Saved entries:
BEGIN
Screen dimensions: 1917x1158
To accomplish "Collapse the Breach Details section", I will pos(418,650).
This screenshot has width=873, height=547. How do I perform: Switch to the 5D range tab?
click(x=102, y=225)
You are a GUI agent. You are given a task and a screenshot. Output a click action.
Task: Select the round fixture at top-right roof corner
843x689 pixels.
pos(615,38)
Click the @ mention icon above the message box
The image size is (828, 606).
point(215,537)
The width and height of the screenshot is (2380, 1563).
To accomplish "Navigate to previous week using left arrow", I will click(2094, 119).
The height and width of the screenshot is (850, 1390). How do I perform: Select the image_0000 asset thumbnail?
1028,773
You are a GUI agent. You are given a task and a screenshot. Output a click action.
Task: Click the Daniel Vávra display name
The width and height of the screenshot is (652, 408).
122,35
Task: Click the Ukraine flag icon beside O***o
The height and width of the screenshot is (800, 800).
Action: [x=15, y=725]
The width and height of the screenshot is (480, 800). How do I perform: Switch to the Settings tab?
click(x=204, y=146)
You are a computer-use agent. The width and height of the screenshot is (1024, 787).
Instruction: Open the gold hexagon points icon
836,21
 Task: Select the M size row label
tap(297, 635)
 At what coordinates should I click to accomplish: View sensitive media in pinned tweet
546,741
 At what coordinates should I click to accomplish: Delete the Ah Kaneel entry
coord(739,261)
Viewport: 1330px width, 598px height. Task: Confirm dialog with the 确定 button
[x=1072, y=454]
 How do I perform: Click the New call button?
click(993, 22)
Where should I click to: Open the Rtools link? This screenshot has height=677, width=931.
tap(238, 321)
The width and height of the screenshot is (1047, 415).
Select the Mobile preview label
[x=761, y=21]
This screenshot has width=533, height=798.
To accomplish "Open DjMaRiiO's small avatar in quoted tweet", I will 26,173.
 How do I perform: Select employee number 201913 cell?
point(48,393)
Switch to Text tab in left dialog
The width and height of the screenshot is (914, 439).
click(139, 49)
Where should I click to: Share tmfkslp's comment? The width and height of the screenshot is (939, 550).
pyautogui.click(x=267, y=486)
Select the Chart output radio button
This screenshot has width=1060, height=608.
END
[What to produce] Copy each line of the records containing the string "will".

[Task output]
To accomplish "Collapse the Breach Details section", I will pos(418,650).
To accomplish "Navigate to previous week using left arrow", I will click(2094, 119).
To accomplish "Open DjMaRiiO's small avatar in quoted tweet", I will 26,173.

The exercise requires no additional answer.